Dengan demikian, ada sesuatu ‘ide’ yang terus-menerus bergerak di diri manusia untuk menciptakan lagi suatu konsepsi tentang ‘ketuhanan’ dan menentang ‘tuhan’.
Setelah munculnya renaisans Eropa, ‘tuhan’ kemudian digugat lagi dan kini memakai alat yang bermanfaat langsung bagi manusia seperti filsafat dan sains. Dikotomi ataupun sekularisasi mengajukan ide untuk tidak secara langsung menghabisi konsepsi ketuhanan, tetapi memberi ‘saingan’. Dia mulai dari menyandingkannya, lalu meragukan, dan beralih ke sekularisasi ekstrim yang begitu tajam: bukan hanya tuhan melainkan ‘konsepsi ketuhanan’ itu sendiri adalah tidak ada alias atheisme mutlak.

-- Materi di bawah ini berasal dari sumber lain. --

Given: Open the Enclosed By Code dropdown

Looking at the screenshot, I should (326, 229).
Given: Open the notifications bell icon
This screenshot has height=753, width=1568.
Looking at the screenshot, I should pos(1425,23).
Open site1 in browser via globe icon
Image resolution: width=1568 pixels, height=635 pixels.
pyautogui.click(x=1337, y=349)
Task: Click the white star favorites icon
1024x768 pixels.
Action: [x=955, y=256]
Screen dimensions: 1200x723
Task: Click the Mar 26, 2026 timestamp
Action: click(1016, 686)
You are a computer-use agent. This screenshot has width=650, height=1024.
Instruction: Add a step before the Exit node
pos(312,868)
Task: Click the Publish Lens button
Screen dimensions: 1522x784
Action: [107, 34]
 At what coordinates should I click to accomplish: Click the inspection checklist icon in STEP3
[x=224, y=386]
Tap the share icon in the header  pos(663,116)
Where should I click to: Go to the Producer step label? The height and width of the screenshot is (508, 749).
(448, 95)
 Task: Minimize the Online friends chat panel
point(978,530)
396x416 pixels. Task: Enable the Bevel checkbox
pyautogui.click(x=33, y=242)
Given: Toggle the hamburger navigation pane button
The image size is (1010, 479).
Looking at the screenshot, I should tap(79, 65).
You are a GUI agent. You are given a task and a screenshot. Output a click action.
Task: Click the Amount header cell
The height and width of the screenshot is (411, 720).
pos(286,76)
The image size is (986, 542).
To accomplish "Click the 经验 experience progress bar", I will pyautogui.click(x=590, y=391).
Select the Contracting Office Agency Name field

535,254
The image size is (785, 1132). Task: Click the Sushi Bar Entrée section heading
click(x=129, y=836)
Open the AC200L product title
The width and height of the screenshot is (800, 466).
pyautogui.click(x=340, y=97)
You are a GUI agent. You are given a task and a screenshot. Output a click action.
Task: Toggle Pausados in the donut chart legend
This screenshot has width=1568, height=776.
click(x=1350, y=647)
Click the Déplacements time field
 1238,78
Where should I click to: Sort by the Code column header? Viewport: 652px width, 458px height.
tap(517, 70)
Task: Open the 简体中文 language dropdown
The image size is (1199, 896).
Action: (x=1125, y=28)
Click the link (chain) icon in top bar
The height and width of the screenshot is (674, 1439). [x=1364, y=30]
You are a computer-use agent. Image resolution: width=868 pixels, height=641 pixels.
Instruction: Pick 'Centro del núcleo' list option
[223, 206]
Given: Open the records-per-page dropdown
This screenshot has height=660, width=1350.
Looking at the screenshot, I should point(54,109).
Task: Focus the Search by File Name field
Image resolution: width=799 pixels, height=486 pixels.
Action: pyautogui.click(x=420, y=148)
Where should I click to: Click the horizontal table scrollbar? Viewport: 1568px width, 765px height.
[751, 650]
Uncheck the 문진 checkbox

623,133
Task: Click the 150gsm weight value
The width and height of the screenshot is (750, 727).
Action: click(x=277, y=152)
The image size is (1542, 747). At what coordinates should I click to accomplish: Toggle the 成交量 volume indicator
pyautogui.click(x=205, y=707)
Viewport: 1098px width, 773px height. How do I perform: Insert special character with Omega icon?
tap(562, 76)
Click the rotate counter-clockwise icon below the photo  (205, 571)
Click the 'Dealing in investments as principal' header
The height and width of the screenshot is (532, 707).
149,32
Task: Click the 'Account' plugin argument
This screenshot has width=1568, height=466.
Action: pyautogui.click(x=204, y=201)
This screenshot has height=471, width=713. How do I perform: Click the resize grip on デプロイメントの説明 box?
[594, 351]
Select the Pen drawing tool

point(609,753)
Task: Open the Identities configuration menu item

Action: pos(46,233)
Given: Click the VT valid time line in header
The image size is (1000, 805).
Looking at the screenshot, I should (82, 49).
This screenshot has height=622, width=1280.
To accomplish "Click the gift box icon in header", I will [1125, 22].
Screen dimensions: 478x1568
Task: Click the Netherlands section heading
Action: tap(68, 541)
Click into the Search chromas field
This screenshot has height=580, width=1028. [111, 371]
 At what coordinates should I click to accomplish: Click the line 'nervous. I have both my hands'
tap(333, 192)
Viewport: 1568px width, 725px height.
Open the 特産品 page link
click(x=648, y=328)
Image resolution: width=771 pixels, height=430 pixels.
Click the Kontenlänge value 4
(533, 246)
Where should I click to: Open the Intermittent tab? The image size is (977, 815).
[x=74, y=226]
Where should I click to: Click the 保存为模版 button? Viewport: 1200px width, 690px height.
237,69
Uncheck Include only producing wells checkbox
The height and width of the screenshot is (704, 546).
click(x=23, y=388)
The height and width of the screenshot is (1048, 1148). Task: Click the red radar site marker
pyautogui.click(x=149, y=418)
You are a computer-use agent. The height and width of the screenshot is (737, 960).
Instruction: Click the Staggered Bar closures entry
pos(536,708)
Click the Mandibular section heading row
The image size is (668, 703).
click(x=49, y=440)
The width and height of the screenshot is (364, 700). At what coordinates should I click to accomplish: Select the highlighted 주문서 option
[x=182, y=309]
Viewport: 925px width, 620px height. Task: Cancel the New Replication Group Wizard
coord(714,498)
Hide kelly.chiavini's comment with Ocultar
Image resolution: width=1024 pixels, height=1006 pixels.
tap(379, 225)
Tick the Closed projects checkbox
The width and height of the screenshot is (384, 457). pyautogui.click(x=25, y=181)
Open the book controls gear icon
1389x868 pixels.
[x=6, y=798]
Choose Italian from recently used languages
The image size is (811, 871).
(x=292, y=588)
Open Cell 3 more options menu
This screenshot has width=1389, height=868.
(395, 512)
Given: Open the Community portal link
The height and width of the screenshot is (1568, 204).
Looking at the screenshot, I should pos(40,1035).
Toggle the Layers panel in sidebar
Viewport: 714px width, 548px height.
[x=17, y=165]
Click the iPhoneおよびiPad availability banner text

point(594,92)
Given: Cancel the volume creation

Pertanyaan terbesar adalah mengapa ‘tuhan’ selalu diserang, diurusin. Padahal, seandainya orang dan mereka-mereka yang tak mengakui ‘tuhan’ ataupun menuhankan diri dan kaumnya itu, berjalan sendiri saja dan tak mengurusi dapur orang-orang beragama, ya, sepertinya tidak ada konflik dan permusuhan yang terjadi. Masalahnya memang bukan di situ, melainkan hasrat kekuasaan.
Hasrat untuk menguasai orang, kelompok, dan dunia tempatnya bermukim, begitu menggelora. Menguasai berarti mengendalikan pikiran, perasaan, tindakan, peristiwa masa kini dan masa depan orang-orang yang di luar dirinya, seluruh hidupnya, agar seperti yang diinginkan dirinya.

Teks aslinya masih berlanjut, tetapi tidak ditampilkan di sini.